(Reuters) - McDonald's Corp (MCD.N) said February sales at established restaurants around the world fell less than expected, giving investors hope that new chief executive Don Thompson's strategy is paying off, and lifting shares to an 11-month high.
Global sales at McDonald's restaurants open at least 13 months fell 1.5 percent in February, slightly less than analysts' average estimate for a 1.63 percent decline, according to Consensus Metrix.
The results come as polls show that low- and middle-income Americans cut back on restaurant meals and other discretionary purchases after higher taxes and rising gasoline costs pinched their wallets. At the same time, McDonald's has been grappling with the difficult chore of topping a long run of strong monthly sales results - a challenge that should soon abate.
In 2012, McDonald's had same-restaurant sales gains of 6.7 percent in January, 7.5 percent in February and 7.7 percent in March. That eased to just 3.3 percent in April last year.
"We have one more tough month. Things get much easier in April," Edward Jones analyst Jack Russo said. "I want to say they're turning the corner."
Cracks in McDonald's business first appeared in October, when the company reported its first global monthly restaurant sales decline in nine years.
Results have been lackluster since. McDonald's recently warned it expects sales and profit growth to be under pressure as customers spend cautiously due to weak economies in most of its major markets.
The company had doubled down on value and is putting more emphasis on new food and limited-time offers as frugal diners shop around for variety and price.
Shares of the world's biggest hamburger chain were up 1.7 percent at $98.71 on the New York Stock Exchange on Friday afternoon, touching their highest levels since April and approaching their all-time high of just over $100 in January 2012.
Excluding the impact of an extra day in February 2012 due to the leap year, comparable sales were up 1.7 percent globally and rose everywhere except the United States, where sales were flat.
Investors paid extra attention to results from the United States, because the January 1 payroll tax hike, higher gas prices and delayed federal tax returns have hurt sales at restaurant chains and retailers ranging from Olive Garden parent Darden Restaurants Inc (DRI.N) to Wal-Mart Stores Inc (WMT.N).
McDonald's did not cite those pressures as having an impact on its U.S. same-restaurant sales, which fell 3.3 percent in February, slightly less than analysts expected.

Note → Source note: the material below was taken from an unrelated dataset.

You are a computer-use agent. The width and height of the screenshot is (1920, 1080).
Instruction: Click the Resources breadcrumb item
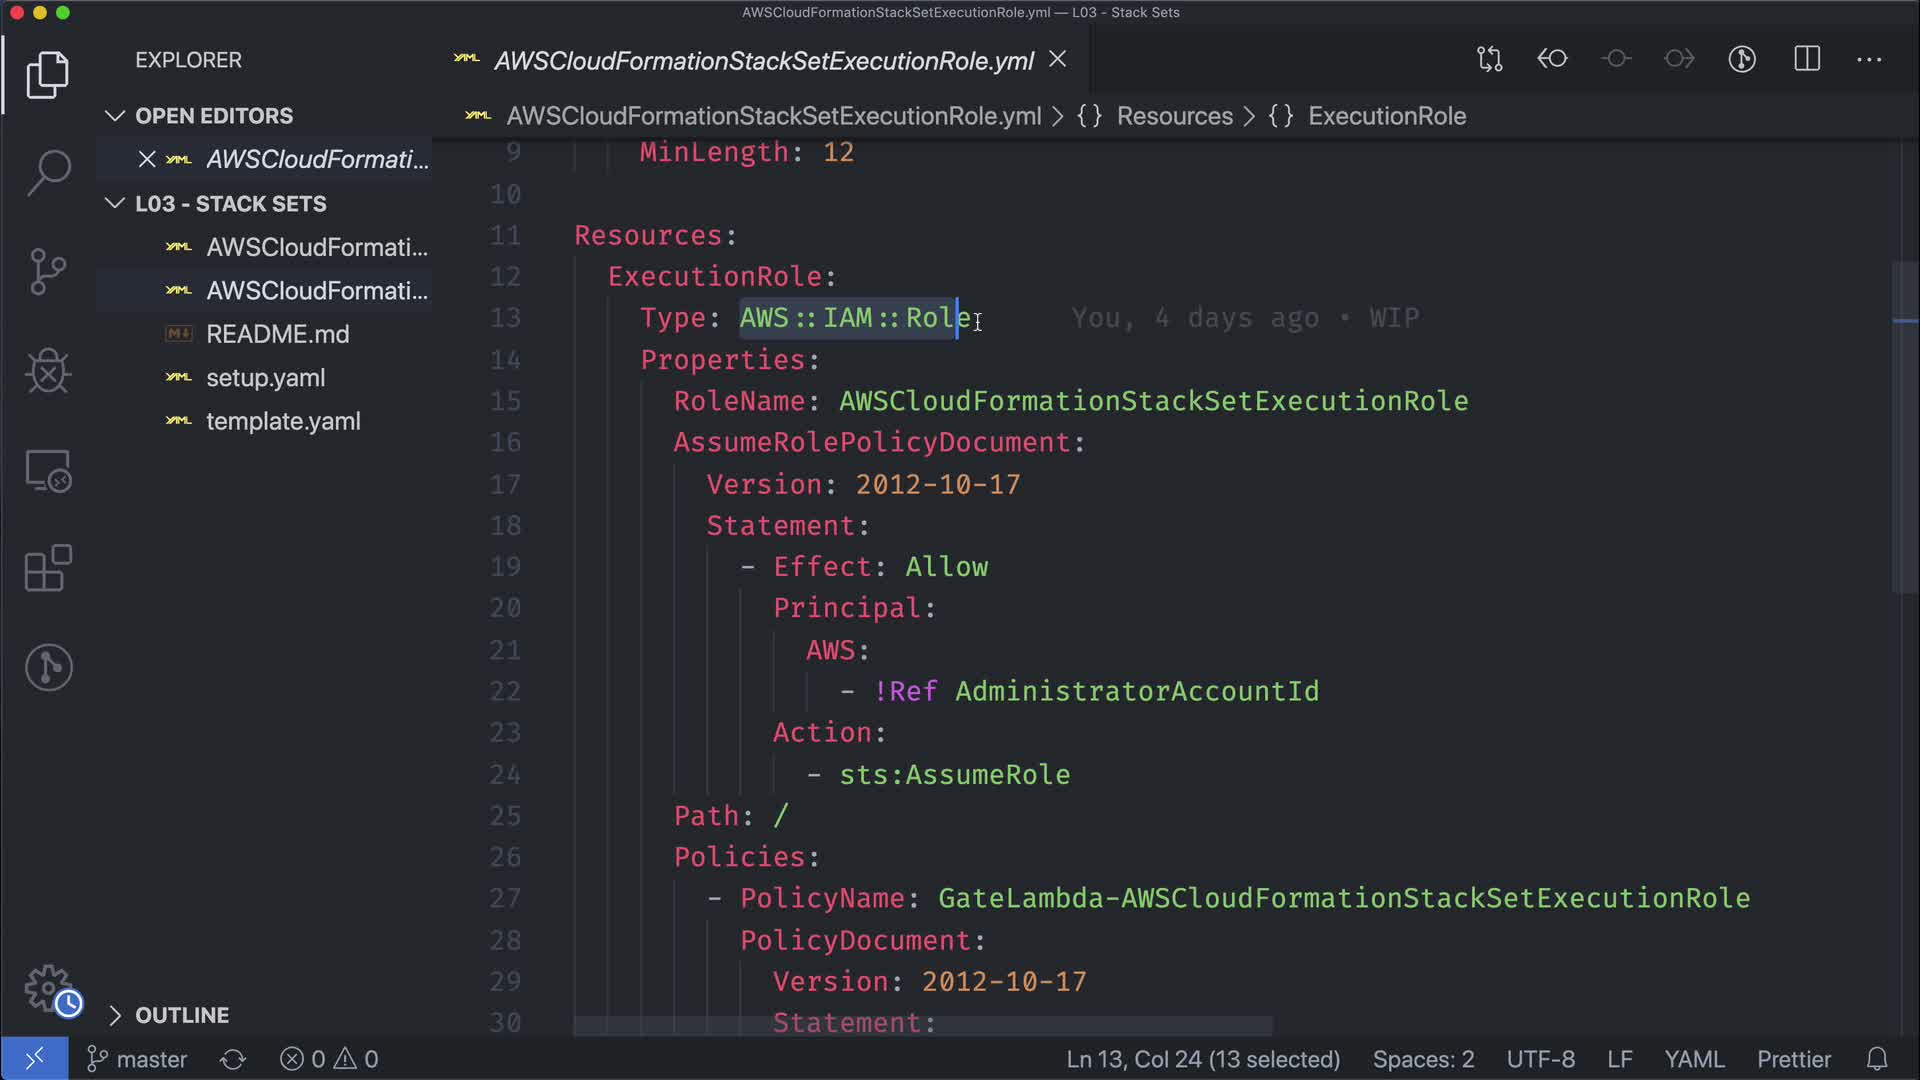click(x=1174, y=116)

"I'm sure it didn't help," said Russo, who added that unseasonably warm winter weather also bolstered last year's results.
McDonald's reputation for selling low-priced food likely helped the company attract U.S. diners who were trading down from more expensive chains, Russo said.
The company historically has been less sensitive to gas price spikes because diners often do not have to drive far to visit one of its more than 14,000 U.S. restaurants.
McDonald's said value-priced food, the Grilled Onion Cheddar burger, the Hot 'n Spicy McChicken sandwich and a limited-time Fish McBites offer supported U.S. results in February.
The Oak Brook, Illinois-based chain named a new leader for its U.S. business and is shaking up the menu in its domestic restaurants after resurgent rivals such as Burger King Worldwide Inc BKW.N and Wendy's Co (WEN.O) lured away diners with fast-changing menus.
McDonald's plans to cut its Fruit & Walnut Salad and Chicken Selects from domestic menus and is weighing whether to keep its "premium" Angus burgers. Removing them will clear space for new food and more limited-time offers.
The company also has intensified its value focus in Europe, where comparable sales fell 0.5 percent, roughly in line with the analysts' target of a 0.46 percent decline.
Asia/Pacific, Middle East and Africa (APMEA) reported a drop of 1.6 percent, slightly better than the 1.69 percent fall that analysts estimated.
McDonald's remained confident in the "fundamental strength" of its business, CEO Thompson said in a statement.
"We have the operating experience to manage through the current challenging environment and the right strategies in place to grow the business for the long term," Thompson said.